The config is stored in the IPFS Repo, but is separate because some implementations may give it knowledge of other packages (like routing, http, etc).
The IPFS Interface or API (not to be confused with the IPFS HTTP API) is the set of functions that IPFS Nodes must support. These are classified into sections, like node, network, data, util etc.
The IPFS Interface can be implemented:
- as a library - first and foremost
- as a commandline toolchain, so users can use it directly
- as RPC API, so that other programs could use it
- over HTTP (the IPFS HTTP API)
- over unix domain sockets
- over IPC
One goal for the core interface libraries is to produce an interface that could operate on a local or a remote node. This means that, for example:
func Cat(n ipfs.Node, p ipfs.Path) io.Reader { ... }
should be able to work whether n
represents a local node (in-process, local storage), or a remote node (over an RPC API, say HTTP).
For now, i list these from the commandline, but the goal is to produce a proper typed function interface/API that we can all agree on.
These are the for the node itself.
- ipfs init
- ipfs config
- ipfs repo
- ipfs repo gc
- ipfs stats
- ipfs diag
- ipfs block
- ipfs object
- ipfs {cat, ls, refs}
- ipfs pin
- ipfs files
- ipfs tar
- ipfs resolve
These are carried over from libp2p, so ideally the libp2p implementations do the heavy lifting here.
- ipfs id
- ipfs ping
- ipfs swarm
- ipfs exchange
- ipfs routing
- ipfs bitswap
- ipfs bootstrap
These are carried over from IPNS (can make that its own tool/lib).
- ipfs dns
- ipfs name
- ipfs log
- ipfs update
- ipfs version
- ipfs tour
- ipfs daemon
There are many useful datastructures on top of IPFS. Things like unixfs
, tar
, keychain
, etc. And there are a number of ways of importing data -- whether posix files or not.

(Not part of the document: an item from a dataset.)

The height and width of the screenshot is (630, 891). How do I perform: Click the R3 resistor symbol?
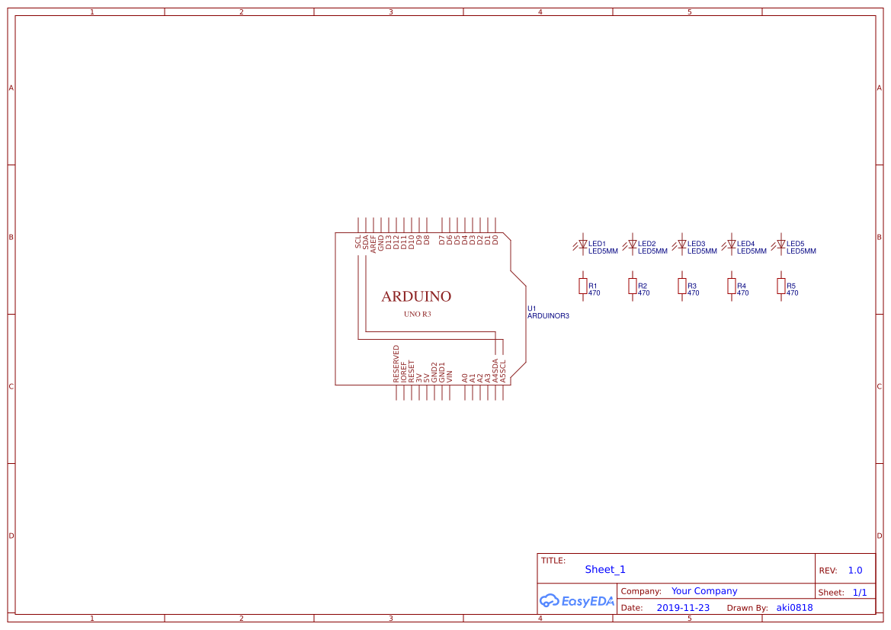click(681, 286)
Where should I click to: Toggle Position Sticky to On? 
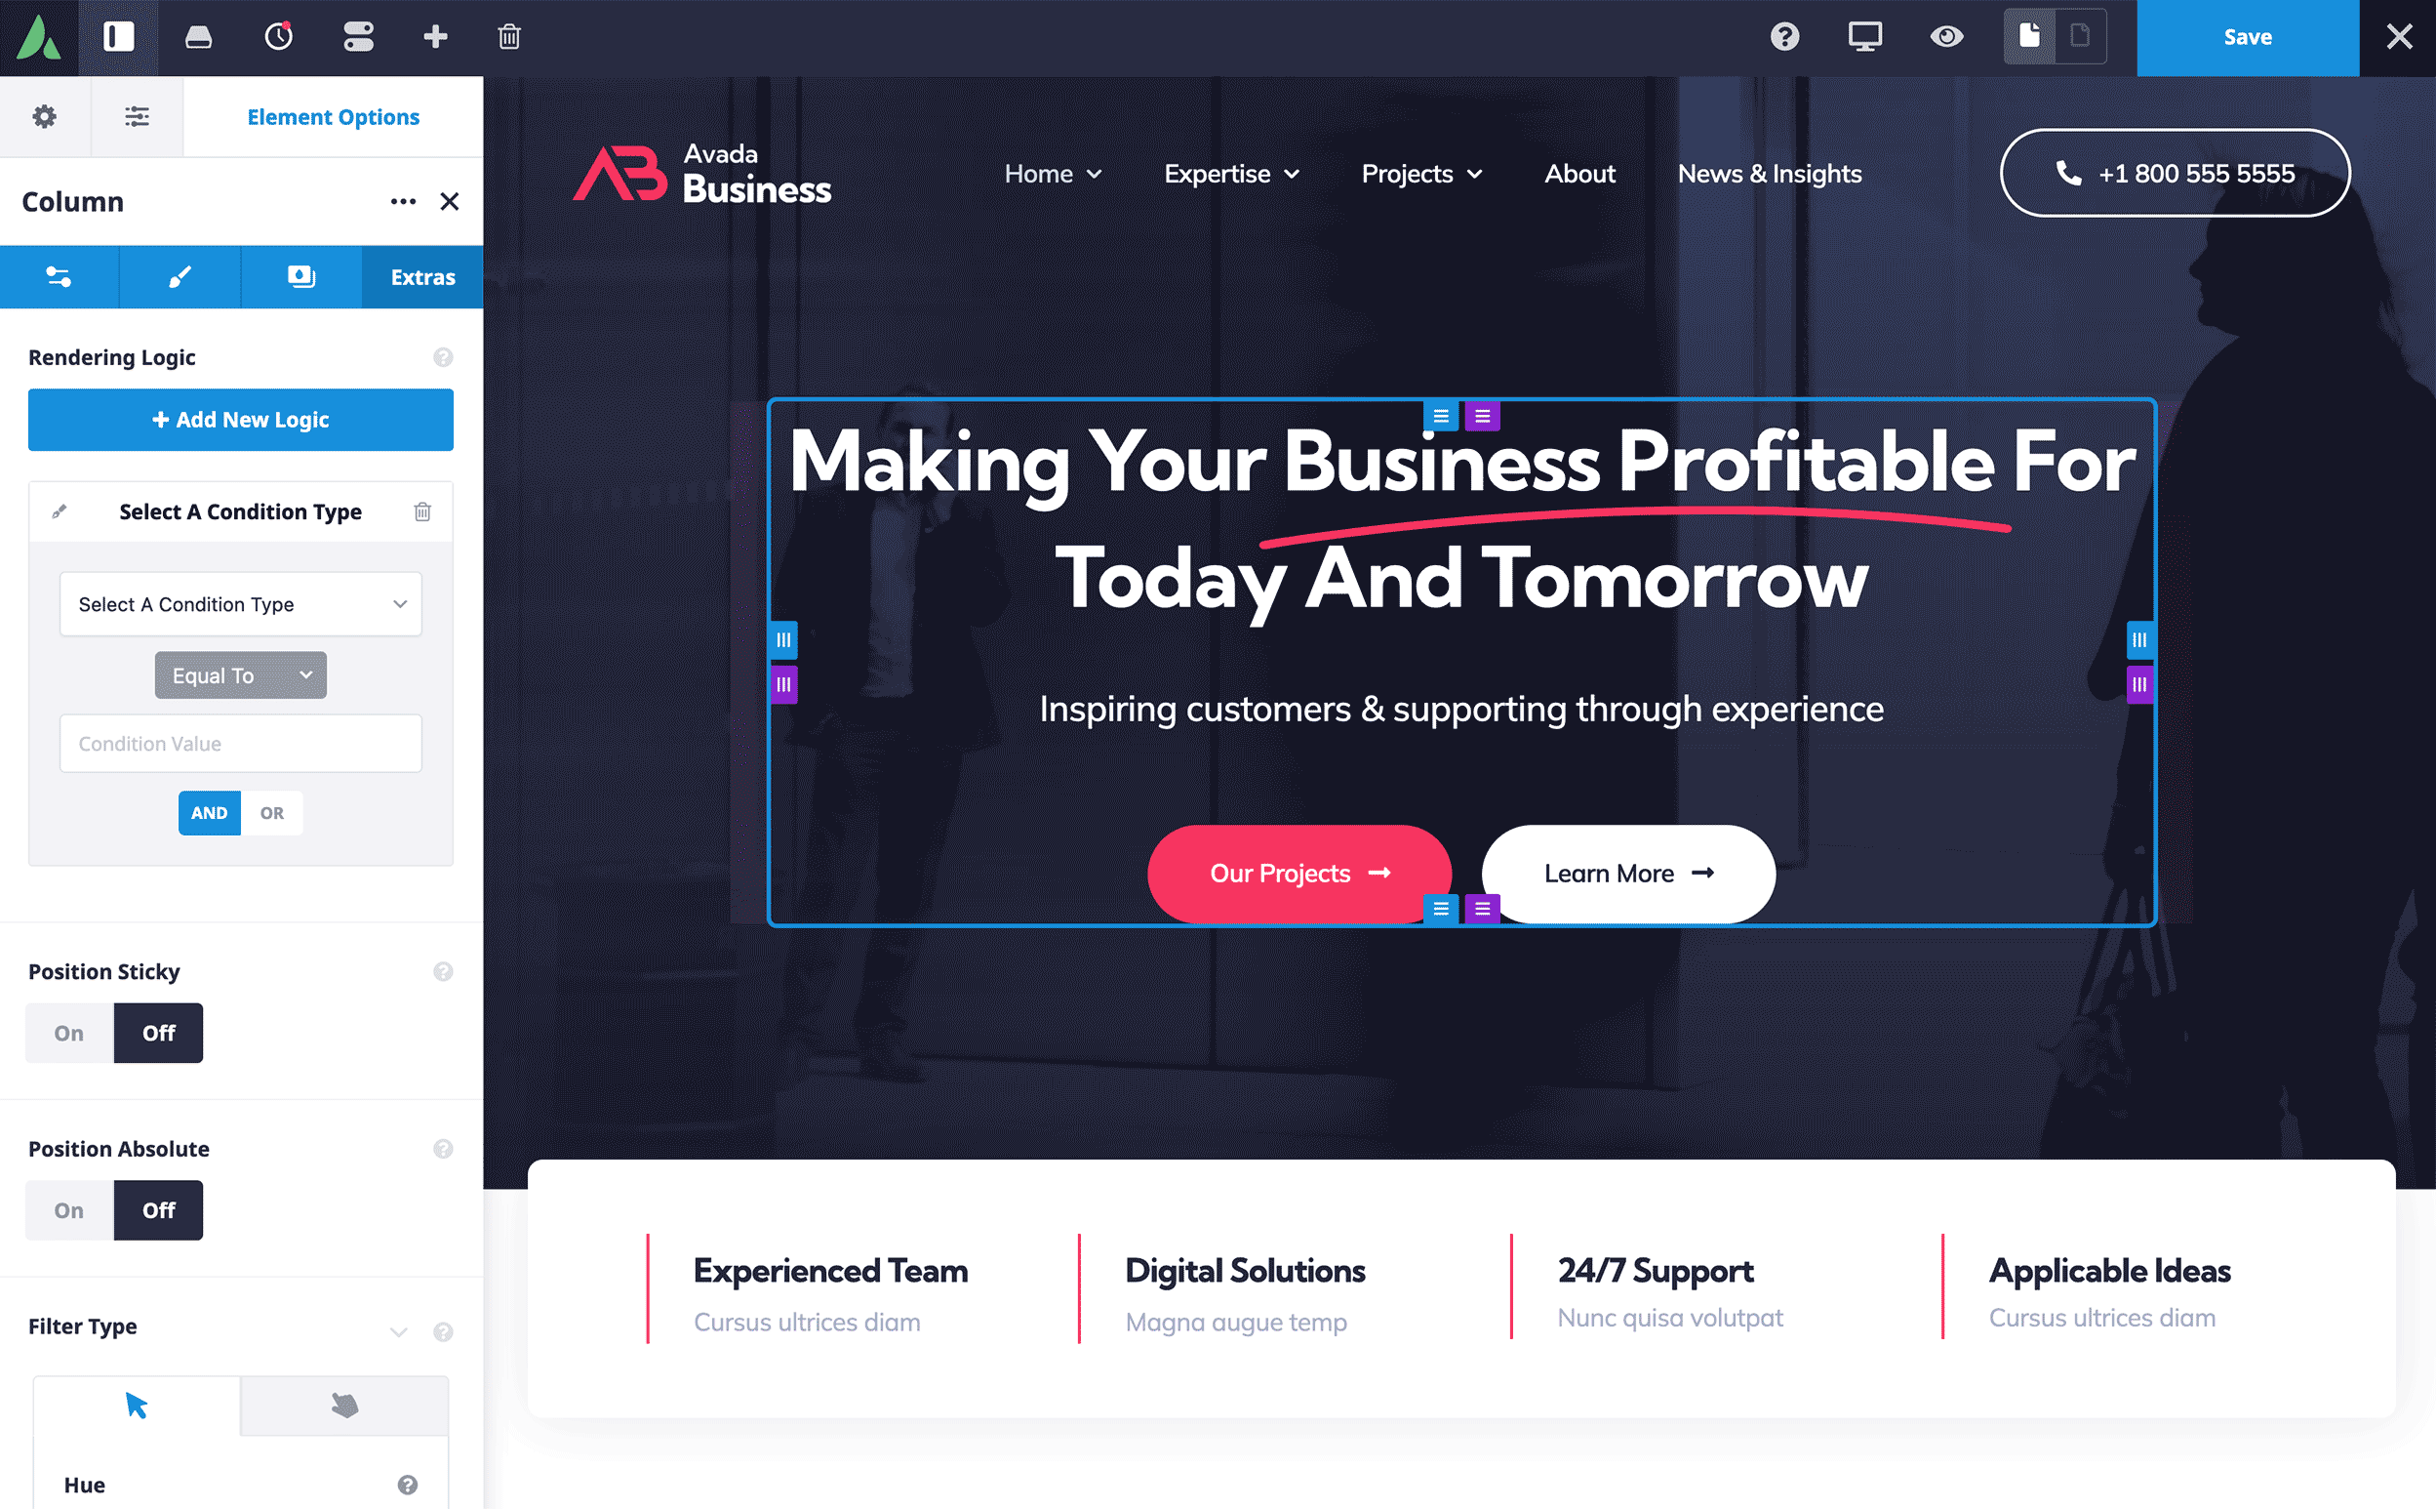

Importing data into IPFS can be done in a variety of ways. These are use-case specific, produce different datastructures, produce different graph topologies, and so on. These are not strictly needed in an IPFS implementation, but definitely make it more useful. They are really tools on top of IPLD though, so these can be generic and separate from IPFS itself.
- graph topologies - shape of the graphs
- balanced - dumb, dead simple
- trickledag - optimized for seeking
- live stream
- database indices
- file chunking - how to split a continuous stream/file
- fixed size
- rabin fingerprinting
- format chunking (use knowledge of formats, e.g. audio, video, etc)
- special format datastructures
- tar
- document formats - pdf, doc, etc
- audio and video formats - ogg, mpeg, etc
- container and vm images
- and many more
It's worth mentioning the unixfs
datastructure, as it provides support for representing unix (posix) files in ipfs. It's simple, but powerful. And it is first class, in that several basic commands make use of it.
interfacing with a variety of data structures
We are still figuring out good ways to make all the different data structures play well with various commands -- there is some complexity when it comes to implementing things like ipfs cat
-- it currently outputs the data of a unixfs.File
, but it could do something for other graph objects too. Ideally, we could figure out common ways of making this work, If you have ideas, please discuss.
graph mapping
Sometimes one graph maps to another, for example a unixfs graph shards big files and big directories into smaller units and transparently presents them to the user for commands such as ipfs cat
and ipfs ls
.
mixing data structures
Some data structures are meant to be interspersed with others, meaning that they provide meaning to arbitrary things. One example is a keychain.Signature
, which provides a cryptographic signature on any other object. Another example is a versioning.Commit
which represents a specific revision in a version history over any other object. It is still not entirely clear how to build nice tooling that handles these transparently.